So, things are getting serious now!


Whether you’ve decided to say I do or have decided to move in with your partner there’s no doubt that the next big talk will be about money.

Sexy Right?

Maybe not. But the truth is if you don’t figure out a way to manage money fairly as a couple from the get go, your relationship might be heading to a place rockier than the Rocky Mountains.

As with most things in life, there is no right or wrong. The key is to talk openly about money with your partner (here’s a list of questions you should ask

Once you have done this, you can choose one of these common scenarios to split expenses. The best way to share expenses in a relationship is always by tailoring your financial capabilities to match with your desired lifestyle.

Always remember, what works for one couple will not work for all couples. Below are a few possible options.

Option 1: Combine Incomes

This is a more traditional approach and probably one of the most common options among traditionally married couples. Combining incomes stems from the notion, “What’s mine is yours” because at the end of the day marriage is a long-term partnership. By combining incomes, you and your partner maintain one account where you combine your earnings to pay bills and expenses together.

Remember a joint account requires transparency, mutual trust and a shared commitment towards a common goal.

Option 2: Do your thing, I do my thing

This is the opposite of option 1. In this scenario bills and expenses are basically free for all. For example, one partner can decide to pay the rent whilst the other partner pays for something else e.g. utilities or rent.

This may be okay if one of you earns significantly higher than the other partner. Trouble usually comes when one partner feels like they are picking up more than they should or worse yet, when the relationship turns sour. However, in this scenario, both partners maintain full control of their incomes and expenses as sometimes it just makes sense to each have a separate bank account.

Option 3: Separate but Equal

In this option couples keep separate bank accounts but then have a joint account that they both equally fund to pay shared expenses. It’s the least complicated way to share the day-to-day expenses whilst maintaining financial independence. Here couples combine their incomes and pay off expenses with the joint account. Whatever is left after all expenses are paid will be deposited equally in the separate accounts and each partner can do whatever they please with their share of the money. This works better for married couples.

Option 4: 50/50

One of the simplest ways to split expenses in a joint household when living with someone is 50/50. All you have to do is divide everything in half. One person pays for the full bill and the other will send their share to this person’s account.

You both still maintain your personal accounts and do not share the bank account. This however needs both partners to be on deck as you might find out that your partner is bad at paying back debts and in turn creates problems.

Option 5: Proportional to income

What if one partner earns significantly higher than the other? Sharing expenses 50/50 might not be easy to maintain especially for the partner who earns less as this will obviously hit them harder. Remember fair doesn’t always necessarily mean equal.

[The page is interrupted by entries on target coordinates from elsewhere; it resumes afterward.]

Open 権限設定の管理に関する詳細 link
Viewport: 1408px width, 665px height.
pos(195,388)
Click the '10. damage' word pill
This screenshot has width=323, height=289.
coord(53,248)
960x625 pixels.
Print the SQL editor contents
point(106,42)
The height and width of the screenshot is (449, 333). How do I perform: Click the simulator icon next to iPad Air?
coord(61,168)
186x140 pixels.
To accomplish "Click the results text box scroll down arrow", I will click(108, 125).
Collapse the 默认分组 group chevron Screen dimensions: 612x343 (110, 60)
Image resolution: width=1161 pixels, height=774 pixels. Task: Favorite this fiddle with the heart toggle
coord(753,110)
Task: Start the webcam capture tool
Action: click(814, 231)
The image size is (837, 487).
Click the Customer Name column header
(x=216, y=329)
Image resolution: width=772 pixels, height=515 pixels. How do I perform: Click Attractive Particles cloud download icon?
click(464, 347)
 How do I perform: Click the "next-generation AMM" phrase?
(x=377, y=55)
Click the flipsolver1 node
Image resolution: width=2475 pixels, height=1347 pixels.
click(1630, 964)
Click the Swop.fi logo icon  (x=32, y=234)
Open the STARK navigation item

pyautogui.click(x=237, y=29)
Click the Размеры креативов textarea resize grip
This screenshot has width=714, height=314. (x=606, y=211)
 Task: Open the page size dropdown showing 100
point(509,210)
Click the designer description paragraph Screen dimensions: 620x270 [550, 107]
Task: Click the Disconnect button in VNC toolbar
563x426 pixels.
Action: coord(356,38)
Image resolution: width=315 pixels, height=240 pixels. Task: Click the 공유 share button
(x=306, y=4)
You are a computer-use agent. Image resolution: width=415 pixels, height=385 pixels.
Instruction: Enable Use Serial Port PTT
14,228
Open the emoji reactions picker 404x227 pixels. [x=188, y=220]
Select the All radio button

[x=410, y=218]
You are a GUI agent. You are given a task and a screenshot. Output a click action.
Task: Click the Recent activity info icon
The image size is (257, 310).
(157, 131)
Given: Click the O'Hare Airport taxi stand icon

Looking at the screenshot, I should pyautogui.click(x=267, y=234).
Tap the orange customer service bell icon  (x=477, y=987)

Depending on your type of relationship, fair approach will be to pay according to your income. For example, If partner A earns $6000 and partner B earns $4000 then partner A should pay 60% of the shared expenses and B will pay 40%.

In this scenario both partners have individual income accounts and one shared expenses account where they deposit their percentage share of income based on the expenses for that month. Be ready to adapt to changes and keep some money in reserve in your personal accounts to cover any unexpected overages.


Finances for couples, married or not, need to be discussed. Having a plan in place can help keep your relationship happy and healthy. We all know the happiest couples thrive the most as you and your partner spend your time focusing on other areas in your relationship than finances.

Remember, there’s no right or wrong way of doing this. It just takes both partners to agree on the same method.

What about you? How do you split expenses with your partner?